Why the law needs to change
We believe the law, which unfairly penalises well-behaved dogs, places too much focus on what a dog looks like and by doing so has torn much-loved pets away from their families and also failed to protect the public from irresponsible dog owners.
As an animal welfare charity with animal hospitals and rehoming centres around the country, Blue Cross often takes in stray dogs. When no owner comes forward, we find stray dogs loving new families – but banned types of dog are denied this happy ever after.
The law bans rescue organisations from rehoming the four banned types, even if they have the temperament and behaviour to become sociable pets who pose no danger to society. Today, rehomable dogs are euthanised simply because of the way they look.
Duncan was brought to us as an injured stray. Unfortunately the Status Dogs Unit (SDU) confirmed he was of type and would have to be euthanised after serving his stray days. Staff who dealt with Duncan described him as a gentle giant who was very well behaved. He knew basic commands and had he been another type of dog would had made a great companion to someone. The law meant Duncan was denied that chance.
Kane came into one of our hospitals and was signed over to us by his owner. The SDU were called and confirmed that Kane was of type and would need to be euthanized. Kane was described by staff as a big softy who behaved like an overgrown puppy; he loved being around people and also was very good with other dogs. Our hands were tied because of the law and Kane was put to sleep as we were not able to send him on to one of our rehoming centres.
Poor Dobby had been used as a breeding machine and once she was no longer any use, she was abandoned. Dobby stayed with us for her seven stray days and we made sure she got the veterinary treatment and care she needed. Throughout her week with us she learned to play, enjoy head rubs and put on weight. The SDU confirmed Dobby was an illegal type and her fate was sealed.
Each of these dogs had a life which they deserved to enjoy in a happy home with a loving family. Instead, they died simply because of the way they looked. This injustice must end.
Pet dogs that have an owner can be seized by authorities if they are suspected of being an illegal type. If this is confirmed by a dog legislation officer, the owner may be allowed to apply to the court for an exemption order, allowing their dog to live under certain restrictions. The court must find that the dog does not pose a danger to society and that the owner is ‘fit and proper’.
During the exemption process, many dogs must stay in kennels, where they have little or no interaction with people or other dogs. For dogs who are exempted, restrictions prevent them from being able to exercise off-lead in public. Both of these conditions can have a negative impact on the welfare, mental health and behaviour of some dogs, which can lead to devastating consequences for the dog and owner, as Jordan Ward experienced: “Keelo was a well-socialised dog before being seized and placed on the exemption list at two years old. She spent 17 weeks in kennels with little or no interaction with anyone and, due to the restrictions that the Dangerous Dogs Act places on exempt dogs, had to wear a muzzle and be on a lead at all times in public places when I got her back.
"When out on walks Keelo was uncomfortable with strangers in the street and would alarm bark and lunge as we walked past people. This soon progressed to strangers in the house, and eventually, even the neighbours’ presence in the garden would cause her to become extremely anxious. This anxiety led to her redirecting on to my other dog, causing a fight which caused both dogs serious injuries. After this incident, I had to make the most difficult decision of my life and I had Keelo euthanised.
“My loving, playful and extremely social dog was deemed to not be a danger to the public when seized by the police, however the restrictions placed on her turned her into a dangerous dog.”
Blue Cross Senior Animal Behaviourist Ryan Neile, explained: “Some dogs – regardless of breed or type – really struggle in a kennel environment and with a lack of human interaction. Sadly, the law requires many seized dogs to be kept in an environment which has a hugely negative impact on their welfare and can cause behaviour problems that didn’t exist before to emerge. The exemption process can be long, taking weeks, months or even years, and dogs’ behaviour can and does deteriorate during this time.

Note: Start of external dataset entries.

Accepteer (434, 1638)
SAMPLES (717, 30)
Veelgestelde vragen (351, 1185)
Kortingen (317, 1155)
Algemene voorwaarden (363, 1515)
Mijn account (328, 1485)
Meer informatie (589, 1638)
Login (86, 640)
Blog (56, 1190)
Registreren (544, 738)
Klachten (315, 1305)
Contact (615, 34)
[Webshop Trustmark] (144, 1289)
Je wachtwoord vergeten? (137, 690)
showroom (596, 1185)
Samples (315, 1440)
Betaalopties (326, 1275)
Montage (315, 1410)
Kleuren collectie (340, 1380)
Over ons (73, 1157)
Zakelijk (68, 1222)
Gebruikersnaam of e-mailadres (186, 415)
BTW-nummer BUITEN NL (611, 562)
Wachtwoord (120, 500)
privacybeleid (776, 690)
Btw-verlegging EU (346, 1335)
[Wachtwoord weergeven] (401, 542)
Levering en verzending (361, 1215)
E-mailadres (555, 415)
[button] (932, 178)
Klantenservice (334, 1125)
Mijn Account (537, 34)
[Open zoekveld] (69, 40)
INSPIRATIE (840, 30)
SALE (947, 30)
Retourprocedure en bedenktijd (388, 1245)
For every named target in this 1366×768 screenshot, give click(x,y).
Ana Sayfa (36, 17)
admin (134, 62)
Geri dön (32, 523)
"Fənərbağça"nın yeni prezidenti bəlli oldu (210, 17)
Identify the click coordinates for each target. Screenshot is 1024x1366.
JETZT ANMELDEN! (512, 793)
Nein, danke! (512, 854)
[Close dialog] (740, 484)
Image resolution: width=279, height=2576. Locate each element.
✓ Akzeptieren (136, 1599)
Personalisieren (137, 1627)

“Whilst some dogs can live happily under the restrictions placed on an exempted dog, others will really struggle with this new lifestyle and, as was unfortunately the case with Keelo, are sometimes put to sleep as a result. This is devastating, particularly when the dog has proved in court that they are no danger to the public.”
Impact on animal welfare professionals
The law asks veterinary surgeons to put to sleep healthy animals that have never caused anyone any harm. It requires other animal welfare professionals to notify authorities when a banned type comes into their care, even when they know the outcome for that dog is death.
Vets, nurses, behaviourists and welfare staff across the animal welfare section train for their respective professions by studying and keeping up to date with current scientific study. When there is no evidence to suggest that banned types of dog pose any additional threat to the public than legal types of dog, asking these people to go against their professional judgement to a enforce a law which kills healthy animals takes a serious emotional toll; particularly for those who are so involved with caring for the dog.